Rozdział dwudziesty pierwszy


Diana
       Głowa bolała mnie niemiłosiernie. Upadek na twardą posadzkę nie był miły, ale przynajmniej nas nie wywalili z banku. Otworzyłam oczy i zobaczyłam Tośkę i jeszcze jakiegoś faceta. Nie rozmawiali a po siostrze widziałam, że ledwo powstrzymuje się od napadu śmiechu. No cóż, musiałam dalej udawać.
-Tośka – wyszeptałam cicho. Ona i facet spojrzeli na mnie. Puściła mi oczko, a więc nie było tak źle.
-Gdzie ja jestem? – spytałam słabym głosem jakbym była umierająca.
-Przyszłyśmy do banku a ty zemdlałaś – wytłumaczyła mi siostra.
-Wszystko z panią w porządku? – spytał facet. Spojrzałam na niego. Był stary i miał chyba ze sześćdziesiąt lat. Coś mi zaświtało nagle w głowie. Przecież możliwe, że on pracował przed wyburzeniem banku, gdy tata był dyrektorem! Zmieniłam pozycję i teraz siedziałam na jakimś polowym łóżku w pomieszczeniu tak małym, że niemożliwe było zmieszczeni się tu aż trzech osób.
-Tak. Dziękuje – uśmiechnęłam się łagodnie. Mężczyzna wyszedł więc mogłam powiedzieć Tośce na co wpadłam.
-Ten facet musiał znać tatę – wypaliłam a Tośka omal nie spadła z krzesełka gdy to usłyszała.
-Nienormalna jesteś? O czym ty mówisz? – oburzyła się siostra.
-Jest starszy niż tata.
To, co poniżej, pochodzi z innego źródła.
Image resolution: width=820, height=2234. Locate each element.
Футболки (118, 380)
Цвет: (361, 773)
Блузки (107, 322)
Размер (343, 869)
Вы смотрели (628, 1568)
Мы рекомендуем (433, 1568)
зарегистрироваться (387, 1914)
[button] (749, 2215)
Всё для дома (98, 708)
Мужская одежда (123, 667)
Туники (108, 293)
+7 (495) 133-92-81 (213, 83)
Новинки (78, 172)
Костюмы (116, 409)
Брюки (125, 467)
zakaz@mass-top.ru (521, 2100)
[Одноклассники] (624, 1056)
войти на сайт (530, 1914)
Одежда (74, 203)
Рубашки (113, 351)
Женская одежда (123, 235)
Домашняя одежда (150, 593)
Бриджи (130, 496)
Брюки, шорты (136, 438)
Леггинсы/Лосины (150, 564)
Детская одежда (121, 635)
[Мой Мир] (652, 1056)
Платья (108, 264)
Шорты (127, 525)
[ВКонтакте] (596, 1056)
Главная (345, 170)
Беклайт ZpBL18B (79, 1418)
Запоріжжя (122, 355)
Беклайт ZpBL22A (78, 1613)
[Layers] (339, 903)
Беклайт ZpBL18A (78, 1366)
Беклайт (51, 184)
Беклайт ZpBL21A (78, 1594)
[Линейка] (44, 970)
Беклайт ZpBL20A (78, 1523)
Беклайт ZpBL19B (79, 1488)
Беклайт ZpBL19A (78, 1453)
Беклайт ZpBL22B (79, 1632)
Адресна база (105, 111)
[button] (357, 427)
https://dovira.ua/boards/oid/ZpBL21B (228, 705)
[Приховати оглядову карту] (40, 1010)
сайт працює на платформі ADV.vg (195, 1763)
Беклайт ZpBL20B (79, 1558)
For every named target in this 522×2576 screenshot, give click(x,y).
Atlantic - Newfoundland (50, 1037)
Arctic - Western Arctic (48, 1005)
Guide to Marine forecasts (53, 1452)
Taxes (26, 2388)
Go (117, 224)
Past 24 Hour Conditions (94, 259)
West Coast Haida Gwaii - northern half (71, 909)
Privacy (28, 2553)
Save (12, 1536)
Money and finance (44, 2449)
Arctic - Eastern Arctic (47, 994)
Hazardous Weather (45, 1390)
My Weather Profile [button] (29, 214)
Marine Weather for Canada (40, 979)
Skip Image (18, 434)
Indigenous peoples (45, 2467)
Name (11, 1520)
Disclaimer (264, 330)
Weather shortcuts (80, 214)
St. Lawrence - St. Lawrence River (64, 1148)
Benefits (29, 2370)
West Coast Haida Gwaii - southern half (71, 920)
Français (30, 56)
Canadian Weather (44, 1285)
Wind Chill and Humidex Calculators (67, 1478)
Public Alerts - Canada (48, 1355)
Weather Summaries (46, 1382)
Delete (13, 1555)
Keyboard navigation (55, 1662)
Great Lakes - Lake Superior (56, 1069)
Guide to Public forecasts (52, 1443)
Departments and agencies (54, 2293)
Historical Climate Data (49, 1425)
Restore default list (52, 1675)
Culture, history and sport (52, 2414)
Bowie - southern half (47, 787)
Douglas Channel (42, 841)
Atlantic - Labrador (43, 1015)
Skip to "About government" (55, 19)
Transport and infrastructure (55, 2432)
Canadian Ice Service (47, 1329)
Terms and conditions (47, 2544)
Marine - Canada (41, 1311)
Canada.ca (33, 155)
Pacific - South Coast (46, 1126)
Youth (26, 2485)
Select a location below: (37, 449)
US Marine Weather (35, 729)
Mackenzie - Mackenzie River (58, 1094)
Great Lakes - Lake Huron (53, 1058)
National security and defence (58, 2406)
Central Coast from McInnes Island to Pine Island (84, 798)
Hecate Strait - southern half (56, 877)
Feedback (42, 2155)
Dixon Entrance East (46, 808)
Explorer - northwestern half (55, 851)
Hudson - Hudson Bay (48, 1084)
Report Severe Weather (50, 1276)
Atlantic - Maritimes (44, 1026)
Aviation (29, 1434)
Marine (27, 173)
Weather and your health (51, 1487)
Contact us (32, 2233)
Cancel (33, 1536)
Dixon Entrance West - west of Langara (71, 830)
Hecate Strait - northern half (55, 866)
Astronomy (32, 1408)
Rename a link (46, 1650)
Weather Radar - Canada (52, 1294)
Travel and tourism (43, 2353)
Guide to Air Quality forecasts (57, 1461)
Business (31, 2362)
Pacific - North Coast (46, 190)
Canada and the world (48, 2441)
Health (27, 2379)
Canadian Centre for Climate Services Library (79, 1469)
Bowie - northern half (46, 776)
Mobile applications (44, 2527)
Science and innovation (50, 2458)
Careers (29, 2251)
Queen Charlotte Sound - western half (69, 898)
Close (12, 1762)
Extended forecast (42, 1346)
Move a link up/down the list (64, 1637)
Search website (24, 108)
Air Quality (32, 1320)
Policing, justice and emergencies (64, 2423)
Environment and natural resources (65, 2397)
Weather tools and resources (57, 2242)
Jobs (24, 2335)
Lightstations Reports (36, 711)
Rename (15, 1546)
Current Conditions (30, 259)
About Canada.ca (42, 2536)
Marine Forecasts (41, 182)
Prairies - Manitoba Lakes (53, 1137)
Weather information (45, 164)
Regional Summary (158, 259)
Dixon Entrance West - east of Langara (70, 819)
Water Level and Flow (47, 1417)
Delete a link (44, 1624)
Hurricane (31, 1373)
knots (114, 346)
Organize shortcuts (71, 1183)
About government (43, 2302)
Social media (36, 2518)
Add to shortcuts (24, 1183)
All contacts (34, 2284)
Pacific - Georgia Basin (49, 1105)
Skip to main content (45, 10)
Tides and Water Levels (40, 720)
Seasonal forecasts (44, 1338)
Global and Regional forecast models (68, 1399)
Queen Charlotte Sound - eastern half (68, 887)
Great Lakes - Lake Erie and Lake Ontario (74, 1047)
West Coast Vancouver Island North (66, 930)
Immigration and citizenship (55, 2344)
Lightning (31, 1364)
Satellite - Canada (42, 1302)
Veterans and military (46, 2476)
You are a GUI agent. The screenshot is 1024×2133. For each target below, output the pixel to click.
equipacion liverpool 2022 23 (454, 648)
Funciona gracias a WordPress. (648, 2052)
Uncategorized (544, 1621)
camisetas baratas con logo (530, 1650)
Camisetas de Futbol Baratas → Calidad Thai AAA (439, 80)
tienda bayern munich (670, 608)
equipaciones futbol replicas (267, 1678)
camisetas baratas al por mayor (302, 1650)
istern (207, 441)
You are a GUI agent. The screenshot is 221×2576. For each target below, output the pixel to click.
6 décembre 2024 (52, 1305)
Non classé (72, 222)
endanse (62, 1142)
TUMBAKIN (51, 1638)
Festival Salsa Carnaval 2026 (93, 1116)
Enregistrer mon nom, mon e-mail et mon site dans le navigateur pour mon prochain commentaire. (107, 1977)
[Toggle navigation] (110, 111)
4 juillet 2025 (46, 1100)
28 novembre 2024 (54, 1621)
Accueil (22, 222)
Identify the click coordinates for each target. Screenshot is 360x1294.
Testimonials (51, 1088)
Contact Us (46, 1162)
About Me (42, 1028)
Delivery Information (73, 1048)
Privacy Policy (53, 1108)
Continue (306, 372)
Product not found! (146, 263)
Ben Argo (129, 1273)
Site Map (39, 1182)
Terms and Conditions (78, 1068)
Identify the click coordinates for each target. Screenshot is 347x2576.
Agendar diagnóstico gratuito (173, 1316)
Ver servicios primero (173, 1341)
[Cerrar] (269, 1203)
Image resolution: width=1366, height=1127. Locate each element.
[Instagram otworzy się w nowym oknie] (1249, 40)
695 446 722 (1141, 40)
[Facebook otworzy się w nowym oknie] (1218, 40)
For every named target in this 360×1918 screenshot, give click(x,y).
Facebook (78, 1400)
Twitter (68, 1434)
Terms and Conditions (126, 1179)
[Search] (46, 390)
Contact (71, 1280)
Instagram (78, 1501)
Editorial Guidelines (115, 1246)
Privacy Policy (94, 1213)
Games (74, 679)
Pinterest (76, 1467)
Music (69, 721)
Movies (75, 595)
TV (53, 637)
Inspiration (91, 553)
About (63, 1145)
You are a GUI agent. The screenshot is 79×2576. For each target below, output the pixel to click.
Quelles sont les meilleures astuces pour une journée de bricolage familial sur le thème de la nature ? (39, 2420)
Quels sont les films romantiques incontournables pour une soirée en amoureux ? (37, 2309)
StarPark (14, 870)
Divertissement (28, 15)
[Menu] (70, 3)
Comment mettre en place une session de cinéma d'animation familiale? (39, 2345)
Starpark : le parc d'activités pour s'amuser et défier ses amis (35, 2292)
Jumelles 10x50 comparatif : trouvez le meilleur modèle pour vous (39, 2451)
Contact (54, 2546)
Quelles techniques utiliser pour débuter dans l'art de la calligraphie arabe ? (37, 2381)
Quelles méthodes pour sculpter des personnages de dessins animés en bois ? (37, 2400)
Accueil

Możliwe, że tu pracował. Zapytaj go o to – powiedziałam. Oczy Tośki rozszerzyły się ze zdziwienia – Nie patrz tak mnie, no. Jesteś wredniejsza niż ja – siostra uśmiechnęła się ironicznie i chciała coś powiedzieć ale starszy pan wrócił z dwoma, parującymi kubkami. Jeden podał mi, drugi Tośce. Spoglądałyśmy na siebie niepewnie.
-To zwykła herbata. Możecie być spokojne. – powiedział gdy dostrzegł strach w naszych oczach. Upiłam łyk herbaty i ciepło ogarnęło moje ciało. Spojrzałam wyczekująco na Tośkę. Rzuciła mi ostre spojrzenie, upiła trochę herbaty, odstawiła  kubek i zaczęła bawić się lokami. Zawsze tak robiła gdy się denerwowała.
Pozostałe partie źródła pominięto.